Management of Grade 1 Endometrioid Adenocarcinoma
Introduction to Treatment Approaches
- The European Society of Gynaecological Oncology recommends that a 40-year-old woman with Grade 1 endometrioid adenocarcinoma be explicitly assessed for fertility desires to determine the appropriate treatment pathway, with standard surgical treatment or fertility-sparing treatment with high-dose progestins being considered based on patient preference 1, 2.
Critical First Step: Fertility Desires Assessment
- The American College of Obstetricians and Gynecologists suggests that before proceeding with any treatment, it is crucial to determine whether the patient wishes to preserve fertility, as this single factor fundamentally alters the entire treatment algorithm 1, 3.

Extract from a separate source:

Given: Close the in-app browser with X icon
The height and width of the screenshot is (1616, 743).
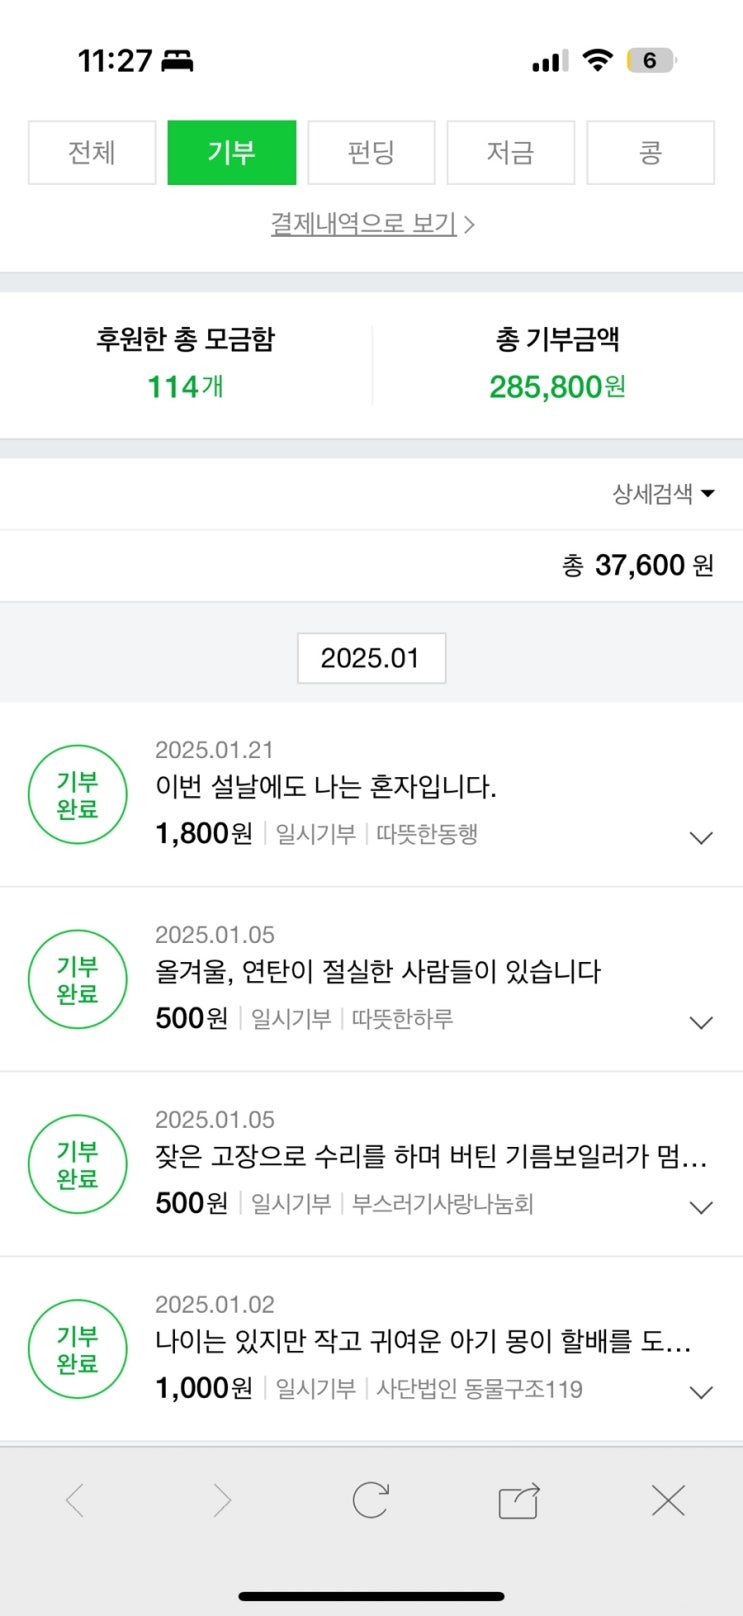Looking at the screenshot, I should [x=668, y=1501].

Standard Treatment Approach
- The National Comprehensive Cancer Network recommends proceeding directly to total hysterectomy with bilateral salpingo-oophorectomy, preferably via minimally invasive approach, if fertility preservation is not desired 4, 5.
- Lymphadenectomy can be considered for staging but is optional in this low-risk scenario, with sentinel lymph node dissection being an acceptable alternative to full lymphadenectomy if staging is pursued 4, 5.

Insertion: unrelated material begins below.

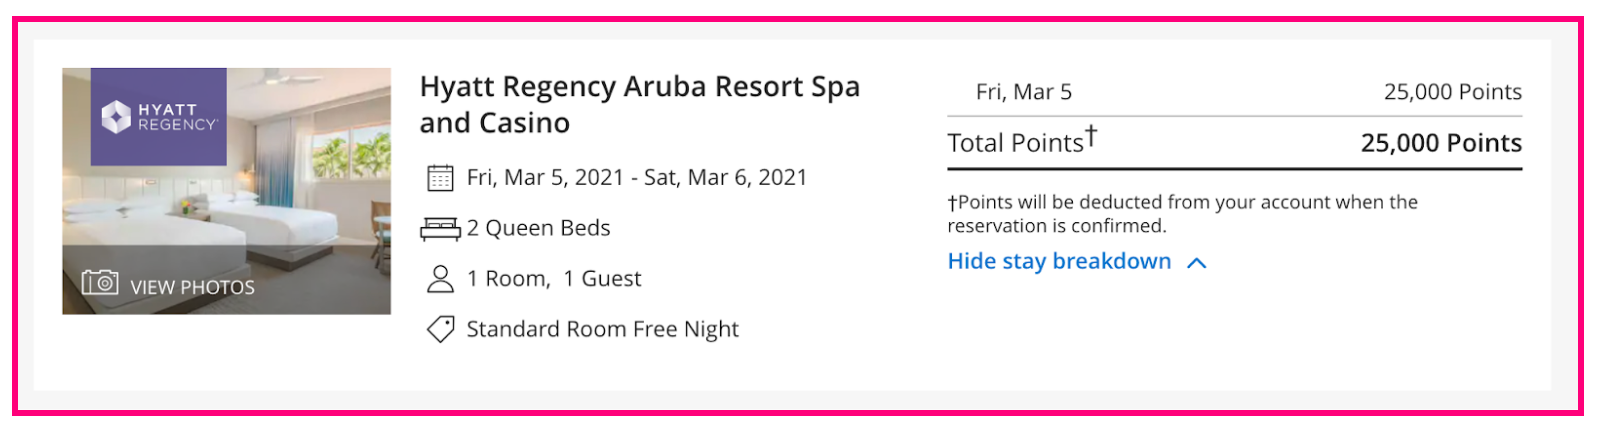Click the Fri, Mar 5 breakdown row

pyautogui.click(x=1235, y=92)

- The 5-year survival rate for Stage IA disease is 93%, with no adjuvant therapy required after surgery for this low-risk presentation 1, 2, 5, 6.
Fertility-Sparing Treatment Approach
- The European Society of Gynaecological Oncology suggests that fertility-sparing treatment with high-dose progestin therapy can be considered for patients who desire to preserve fertility, with a response rate of approximately 75% but a recurrence rate of 30-40% even among responders 1, 3.
- The American College of Obstetricians and Gynecologists recommends initiating high-dose progestin therapy with either medroxyprogesterone acetate or megestrol acetate, with levonorgestrel-releasing intrauterine device being an alternative option 1, 3, 4.
- Close surveillance is mandatory during and after treatment, with hysterectomy required if treatment fails or after completion of childbearing 1, 3.
Response Assessment and Follow-Up
- The National Comprehensive Cancer Network recommends performing repeat D&C and imaging at 6 months to assess response, with immediate referral to fertility clinic and encouragement of conception if complete response is achieved 1, 3.
- If no response at 6 months, proceeding immediately to standard surgical treatment is recommended, while partial response may consider maintenance treatment for an additional 6 months in patients wishing to delay pregnancy 3.
Age-Specific Considerations
- The European Society of Gynaecological Oncology notes that at age 40, the patient is at the upper limit for fertility-sparing treatment consideration, with only 4% of endometrial cancers occurring in women under 40 years of age 7, 1.
- Younger women with endometrial cancer have better prognosis with increased rates of early-stage and low-grade disease 7, 1.